Nature’s cycles remind me that I, too, have cycles – but they have not been so “natural” for me. I yo-yo diet. I hate it but it’s true. Last year at this time, I was 25 lbs lighter than this year. The meds I take for ADHD and Bipolar probably have a bit to do with the weight gain but the rest is my hand-to-mouth mistakes and lack of moving my body.
I’m thinking about spring approaching soon, and I can’t take another summer of being fat. It’s so uncomfortable, and the clothes I have are ugly and too snug.
I’ve been trying to diet and lose about 120 lbs since just after Christmas but to no avail. I lost 10 and gained it right back. Grrrr!

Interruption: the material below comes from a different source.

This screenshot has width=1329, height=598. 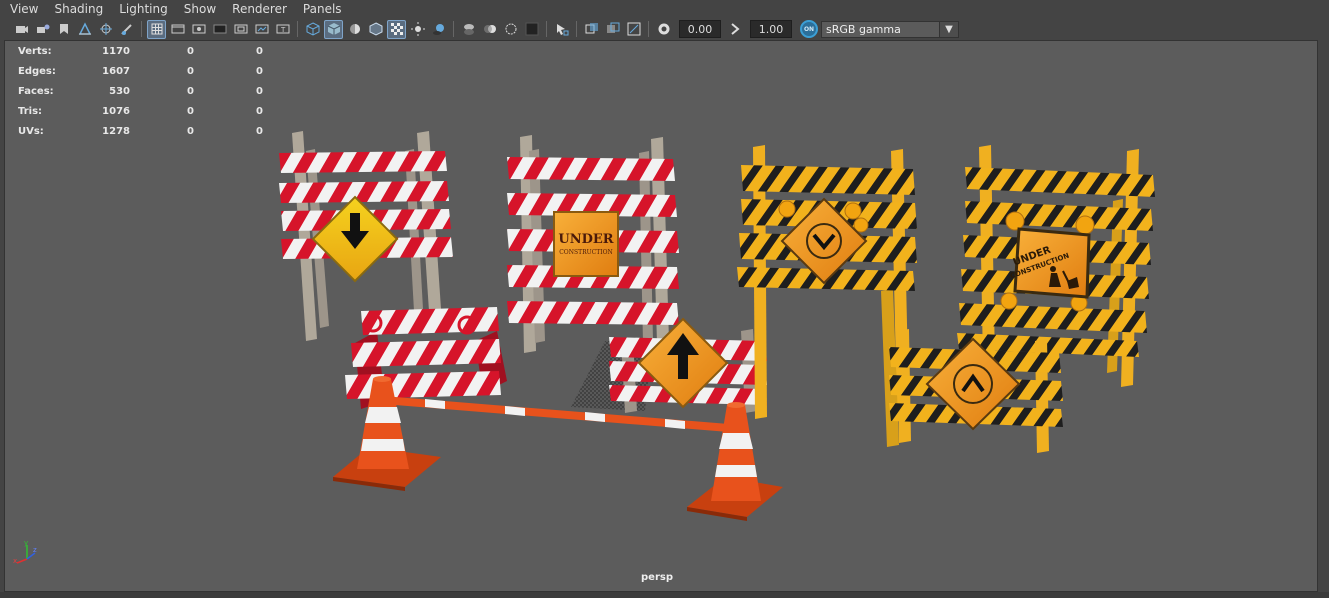 I want to click on hud-label: Tris:, so click(x=30, y=111).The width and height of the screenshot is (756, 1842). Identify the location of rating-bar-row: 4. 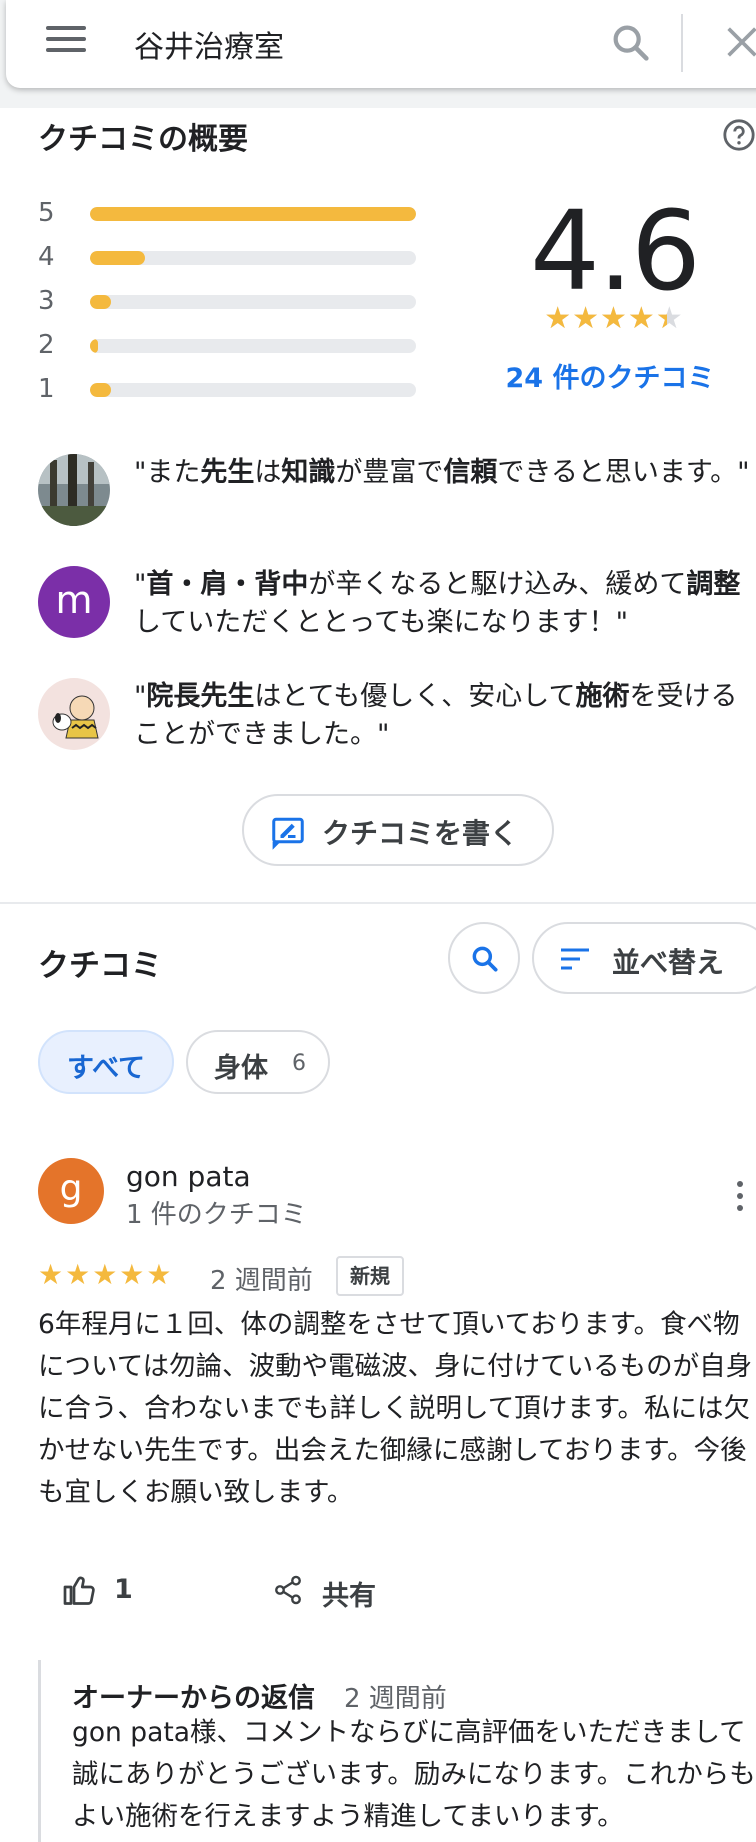
(228, 257).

I can’t let meds’ side effects and low willpower keep me from my goals!
I have ideas.
- Exercise even when I feel fatigued (it’s the meds and extra weight making me tired)

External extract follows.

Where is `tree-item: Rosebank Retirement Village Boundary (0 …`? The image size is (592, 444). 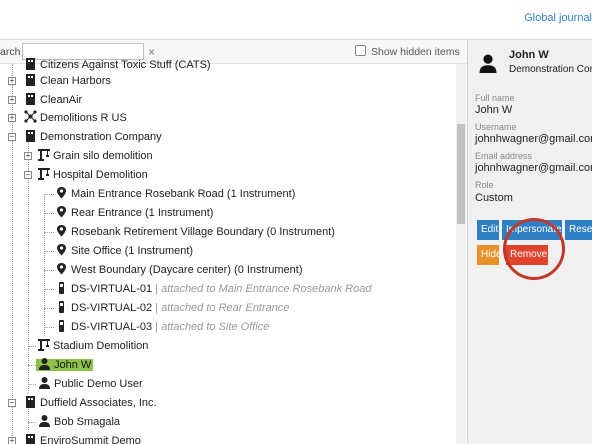 tree-item: Rosebank Retirement Village Boundary (0 … is located at coordinates (195, 232).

- Journal EVERYthing I eat. Even one Hershey’s Kiss makes a difference.
- Plan ahead for meals so I’m not stuck only poor choices at meal times.
- Stay busy (busy mind and hands don’t snack)
Do you guys have any other suggestions? I’d love to hear them.
Now, to DO these four things on a constant basis until they are habitual . . .
Recipe for Easy Weight Watchers Zucchini Chips –
Yields: 4 servings | Calories: 99 | Total Fat: 3 g | Saturated Fat: 2 g | Trans Fat: 0 g | Cholesterol: 13 | Carbohydrates: 12 g | Sodium: 241 mg | Dietary Fiber: 2 g | Sugars: 2 g | Protein: 6 g | SmartPoints (Freestyle): 2 |
- 1 (large) zucchini, cut into 1/8″ – 1/4″ slices
- 1/3 cup whole grain breadcrumbs, optional Panko
- 1/4 cup finely grated Parmesan cheese, reduced fat
- 1/4 teaspoon black pepper
- Kosher or sea salt to taste
- 1/8 teaspoon garlic powder
- 1/8 teaspoon cayenne pepper
- 3 tablespoons low-fat milk
- Preheat oven to 425 degrees.
- Combine in a small mixing bowl, breadcrumbs, Parmesan cheese, black pepper, salt, garlic powder, and cayenne pepper. Dip zucchini slices into milk and dredge into bread crumbs to coat both sides. Note: It may be necessary to press crumbs onto zucchini slices to ensure the crumbs stick.
- Arrange zucchini on a non-stick cookie sheet and lightly mist with a non-stick cooking spray.
- If using a rack, place rack on a cookie sheet. Bake 15 minutes, turn over and continue baking until golden, approximately 10-15 minutes (being careful not to burn). Allow to cool to room temperature before storing in an airtight container.
- TIP: Zucchini Chips will continue to get crispier while cooling.
- NOTE: For gluten free chips, use gluten-free bread crumbs.
Why must getting healthy and trim be so dang difficult?!
Happy January, friends, and have an even better February!